The civil rights activist was jailed for sitting in the “white” section of a segregated theatre 70 years ago.
Now, the newest vessel in Halifax Transit’s fleet carries her name.
“Isn’t that wonderful,” says Viola’s sister, Wanda Robson. “The Viola Desmond Ferry. I never ever thought.”
The vessel will shuttle passengers between Halifax and Dartmouth.
“In the past, before we did the naming contests, the ferries had fairly basic names, ‘Halifax’, ‘Dartmouth’, ‘Woodside’” says Halifax Transit Director Dave Reage. “That was a missed opportunity to honour amazing people.”
This is the third ferry naming contest Halifax Transit has held, and so far it’s the most popular. More than 190,000 people casted votes and Viola Desmond won by a landslide. She had just under a third of the vote.

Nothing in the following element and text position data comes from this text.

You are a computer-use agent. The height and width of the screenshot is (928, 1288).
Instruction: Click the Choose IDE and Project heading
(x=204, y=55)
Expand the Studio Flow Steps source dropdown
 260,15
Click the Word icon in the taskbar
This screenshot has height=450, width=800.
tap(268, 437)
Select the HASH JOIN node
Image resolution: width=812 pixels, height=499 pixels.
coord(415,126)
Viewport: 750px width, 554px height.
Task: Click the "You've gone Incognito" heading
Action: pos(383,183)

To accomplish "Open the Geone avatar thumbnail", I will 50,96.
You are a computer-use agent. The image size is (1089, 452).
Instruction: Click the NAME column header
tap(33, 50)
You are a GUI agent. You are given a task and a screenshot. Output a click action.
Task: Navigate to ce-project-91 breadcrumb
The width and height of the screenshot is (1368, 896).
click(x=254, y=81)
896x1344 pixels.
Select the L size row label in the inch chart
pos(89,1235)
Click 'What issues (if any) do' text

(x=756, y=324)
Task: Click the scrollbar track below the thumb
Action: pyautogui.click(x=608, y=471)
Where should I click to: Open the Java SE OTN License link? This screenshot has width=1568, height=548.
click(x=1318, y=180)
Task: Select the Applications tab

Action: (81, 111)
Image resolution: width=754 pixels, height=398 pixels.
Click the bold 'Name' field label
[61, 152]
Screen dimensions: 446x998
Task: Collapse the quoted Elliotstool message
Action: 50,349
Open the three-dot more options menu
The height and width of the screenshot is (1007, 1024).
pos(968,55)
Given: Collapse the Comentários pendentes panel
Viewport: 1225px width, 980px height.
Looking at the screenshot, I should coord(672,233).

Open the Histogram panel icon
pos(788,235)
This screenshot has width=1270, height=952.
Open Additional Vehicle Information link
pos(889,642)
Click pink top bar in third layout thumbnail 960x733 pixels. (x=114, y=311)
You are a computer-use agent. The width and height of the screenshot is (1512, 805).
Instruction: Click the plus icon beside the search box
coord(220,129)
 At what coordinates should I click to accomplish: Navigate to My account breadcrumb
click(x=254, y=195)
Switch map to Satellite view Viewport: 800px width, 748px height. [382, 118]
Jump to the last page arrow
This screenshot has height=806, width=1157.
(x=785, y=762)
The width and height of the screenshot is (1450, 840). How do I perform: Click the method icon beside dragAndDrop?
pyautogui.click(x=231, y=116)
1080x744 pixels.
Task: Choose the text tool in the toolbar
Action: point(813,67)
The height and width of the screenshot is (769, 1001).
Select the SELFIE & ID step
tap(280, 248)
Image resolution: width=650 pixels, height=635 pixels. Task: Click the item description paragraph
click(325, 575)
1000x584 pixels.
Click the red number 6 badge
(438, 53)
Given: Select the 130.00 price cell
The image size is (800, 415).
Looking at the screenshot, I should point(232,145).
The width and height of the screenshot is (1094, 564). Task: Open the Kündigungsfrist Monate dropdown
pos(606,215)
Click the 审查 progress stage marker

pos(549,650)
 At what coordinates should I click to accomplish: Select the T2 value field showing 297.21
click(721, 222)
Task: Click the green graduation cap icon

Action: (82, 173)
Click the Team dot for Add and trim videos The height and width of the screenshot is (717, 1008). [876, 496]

“I’m going to cry, I can’t help it. It’s just so wonderful,” says Robson.
“She’s proud of this, so it’s kind of emotional. It’s exciting,” says Mayor Mike Savage.
Today’s excitement is a far cry from life in Nova Scotia in 1946, the year Viola Desmond was arrested for sitting in the “white” section of a segregated theatre in New Glasgow.
“She was convicted of tax evasion of one cent,” says former Nova Scotia Lt.-Gov. Mayann Francis.
Francis says she feels a connection with Desmond, whose actions 70 years ago may have cut her own career short, but paved the way for a better future for other African Nova Scotians.
“Who would think that all these years later, I would be connected with her to give her the royal prerogative, a free pardon,” says Francis. “This is the very first in Canada ever, and it’s me, a black woman, giving this freedom to another black woman.”
While the new ferry will honour her legacy, Mayor Mike Savage says society should be looking forward to help today’s “Viola Desmond’s.”
“I do think we need to make sure that we’re giving today’s crusaders for human rights as much attention as we gave crusaders 60, 50, 40 years ago,” says Mayor Savage.